Some believe that one answer could be a housing trust fund. A ballot initiative to create one will go before New Orleans voters this fall. If passed, at least 2% of the city’s yearly general operations budget would be diverted to the fund, which could help struggling homeowners and affordable housing development. The proposal could provide up to $20 million a year without adding new taxes, supporters said. (In 2024, the city’s operating budget was more than $1.5 billion.)

“I think it’s one of the best things we can do for right now,” said Lesli Harris, a City Council member and leading proponent of the trust fund. “I don’t think this is the last we’re going to see of people being in crisis because of insurance costs.”

Yolanda Penny, a Habitat homeowner, fears that foreclosure would take her home and fling her into the unforgiving wildness that the New Orleans rental market can be.

Some days, Penny, a hotel housekeeping manager, and a co-worker with the same housing plight can talk only about how concerned they are, which can send Penny into a spiral. Several times recently, her blood pressure jumped so much that she became dizzy and needed to go to the hospital.

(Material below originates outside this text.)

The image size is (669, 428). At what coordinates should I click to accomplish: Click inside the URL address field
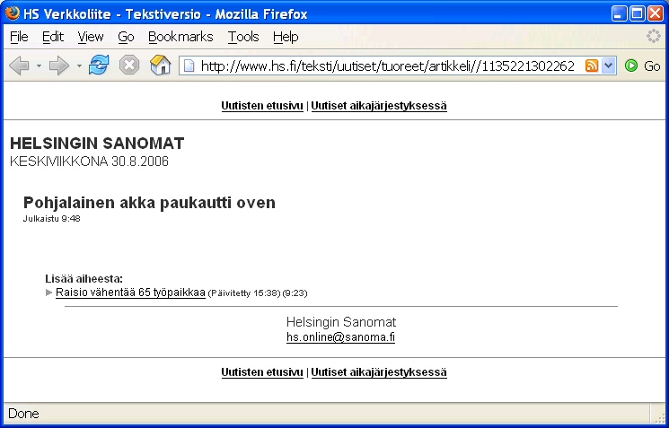(386, 66)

“I love my home,” she said. “I was just saying, ‘This is mine.’ I was overwhelmed.”

The concept behind Habitat for Humanity is often misconstrued as giving volunteer-built homes to needy families, Oestreicher said. In reality, she said, “It’s a hand up, not a handout.”

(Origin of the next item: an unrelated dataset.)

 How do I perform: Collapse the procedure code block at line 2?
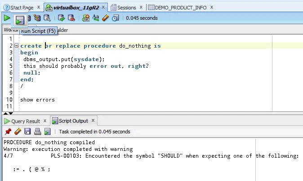(x=17, y=45)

The houses — which now cost about $180,000 for a three-bedroom, two bath — are typically built from a standard plan (most are about 1,100 square feet), but families can make some choices, like the colors of the siding and trim, the countertops in the kitchen and bathroom, and the flooring.

The homeowners make a monthly payment to Habitat that includes the principal on an interest-free loan, real estate taxes, property insurance and termite extermination, but the single biggest driver of the increased payments has been insurance, nonprofit officials said.

Penny, who moved into her home in 2011, heard about the possibility when Habitat for Humanity gave a presentation at her workplace. She was approved and was able to move into a newly built four-bedroom house with her three daughters and son. The monthly payment then was about $585. “I couldn’t beat that,” she said.

After Hurricane Ida in 2021, her insurance company left the state and she wound up with Louisiana Citizens, the so-called insurer of last resort, which is backed by the state and charges a significantly higher rate in order to encourage homeowners to use other providers if at all possible.

Her monthly payment shot up from $661 to $1,282. She said she tried to pay what she could, about $900 a month, hoping it is enough to delay foreclosure. It has not helped that her supervisor position at the hotel was cut during the pandemic, which left her in a reduced role with fewer hours.

“I’m just trying to catch up,” Penny, 59, said. “It’s going to take years and years to catch up. I don’t want to lose my house. It’s killing me.”

Shelley Preston, 69, understands that pressure. She remembers moving into her Habitat for Humanity home 15 years ago after living in government-supported housing and being a renter. “It’s fresh and it’s clean,” she said. “Everything’s working.”

The house is a realization of a dream. Holding onto it matters more than anything.

Her monthly payments have climbed from about $650 to more than $900. She pays $800, which is still far more than she can realistically afford.

She lost her job as a paraprofessional for a charter school two years ago and now works as a substitute teacher, her income varying depending on how often she is called in. In the summer, Preston, whose husband died in 1990, gets by on widow benefits, which amount to about $1,150 a month.

“If I was working, no problem,” she said of her increased monthly payment. “It’s just so much.”